Companies and individuals who took advantage of these fears recently settled with the FTC in the amount of $8.2 million. Defendant Marc D’Souza and others who did business under several names, including Innovative Marketing and ByteHosting Internet Services, used online advertisements that falsely claimed that viewers’ computers were infected with viruses. The advertisements made it appear that the computer was running a scan that detected viruses, spyware, and illegal pornography on consumers’ computers. The “scan” then recommended that in order to remove the malware, the consumer buy the defendant’s bogus security software, which cost $39.95 or more.
According to the FTC, the defendants used an “elaborate ruse” to get Internet advertising networks and popular websites to carry their advertisements. They falsely claimed they were placing the ads on behalf of legitimate companies and then inserted hidden programming code which delivered the fake scan instead.
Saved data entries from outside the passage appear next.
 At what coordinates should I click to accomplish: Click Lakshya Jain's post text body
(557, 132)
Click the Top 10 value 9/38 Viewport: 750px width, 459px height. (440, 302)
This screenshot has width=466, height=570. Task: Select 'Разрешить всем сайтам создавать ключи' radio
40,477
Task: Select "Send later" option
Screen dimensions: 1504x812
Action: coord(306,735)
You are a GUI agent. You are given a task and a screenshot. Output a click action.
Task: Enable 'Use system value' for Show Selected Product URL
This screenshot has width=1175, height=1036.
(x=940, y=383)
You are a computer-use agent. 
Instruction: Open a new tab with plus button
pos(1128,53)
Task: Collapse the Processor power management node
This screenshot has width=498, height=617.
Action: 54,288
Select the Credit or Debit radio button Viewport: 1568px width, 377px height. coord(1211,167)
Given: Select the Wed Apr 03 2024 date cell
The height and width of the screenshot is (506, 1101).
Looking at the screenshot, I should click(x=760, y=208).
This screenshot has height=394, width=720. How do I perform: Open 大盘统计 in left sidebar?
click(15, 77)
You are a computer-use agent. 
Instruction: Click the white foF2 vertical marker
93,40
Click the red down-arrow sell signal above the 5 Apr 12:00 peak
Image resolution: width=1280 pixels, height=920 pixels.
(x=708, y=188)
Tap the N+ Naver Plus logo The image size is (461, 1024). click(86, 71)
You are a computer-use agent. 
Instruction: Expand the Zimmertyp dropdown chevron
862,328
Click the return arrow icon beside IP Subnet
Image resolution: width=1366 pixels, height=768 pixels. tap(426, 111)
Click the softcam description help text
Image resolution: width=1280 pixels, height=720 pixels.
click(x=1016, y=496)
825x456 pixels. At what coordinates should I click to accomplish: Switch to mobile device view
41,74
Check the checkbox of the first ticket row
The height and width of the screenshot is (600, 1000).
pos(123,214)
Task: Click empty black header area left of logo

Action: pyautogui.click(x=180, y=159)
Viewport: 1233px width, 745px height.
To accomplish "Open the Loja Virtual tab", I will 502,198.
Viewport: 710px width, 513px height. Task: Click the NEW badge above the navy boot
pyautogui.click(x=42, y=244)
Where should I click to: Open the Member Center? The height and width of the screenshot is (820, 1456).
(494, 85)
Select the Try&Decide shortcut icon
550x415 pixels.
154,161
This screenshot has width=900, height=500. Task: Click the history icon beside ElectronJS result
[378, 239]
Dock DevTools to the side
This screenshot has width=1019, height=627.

As part of the settlement, D’Souza is barred from making deceptive claims in connection with computer security software, using domain names registered with false information, and misrepresenting that he is authorized to act on behalf of third parties. He is required to turn over $8.2 million in ill-gotten gains, which will be used to reimburse the estimated one million victims of the scam.
This case serves as a reminder that the FTC is likely to target sellers who blatantly cloak their advertisements in deceptive fear tactics to get sales. The more distressing the interaction is for a consumer, especially for a highly successful and lucrative campaign, the more likely the FTC is to take notice and step in.